Directive. Reproduce every line of the material below word for word, but omit the pictures from your answer.

Data drawn from a collection
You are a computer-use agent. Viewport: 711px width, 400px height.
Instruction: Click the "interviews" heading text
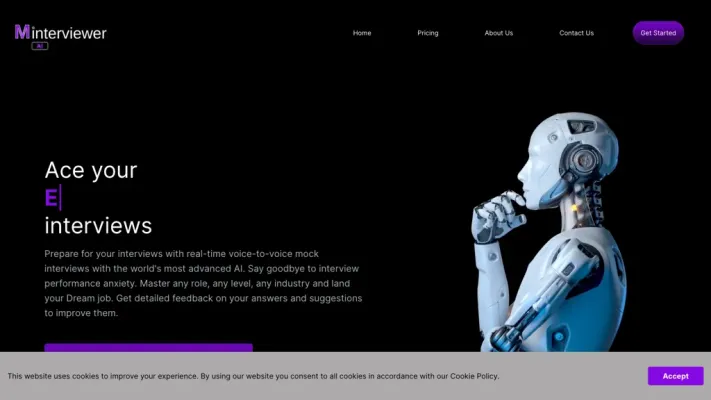point(98,225)
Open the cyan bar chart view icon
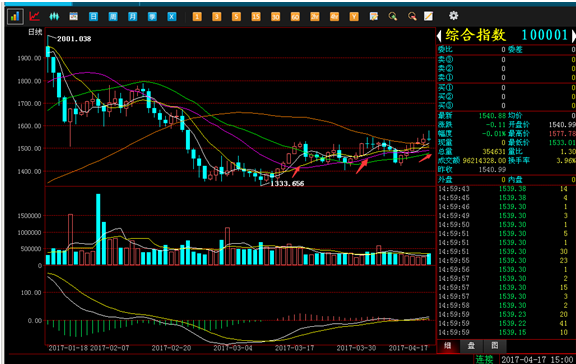This screenshot has height=364, width=576. (x=54, y=16)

Completed exercise.
You are a computer-use agent. Viewport: 711px width, 400px height.
Instruction: Click the "interviews" heading text
point(98,225)
Open the cyan bar chart view icon
This screenshot has height=364, width=576. (x=54, y=16)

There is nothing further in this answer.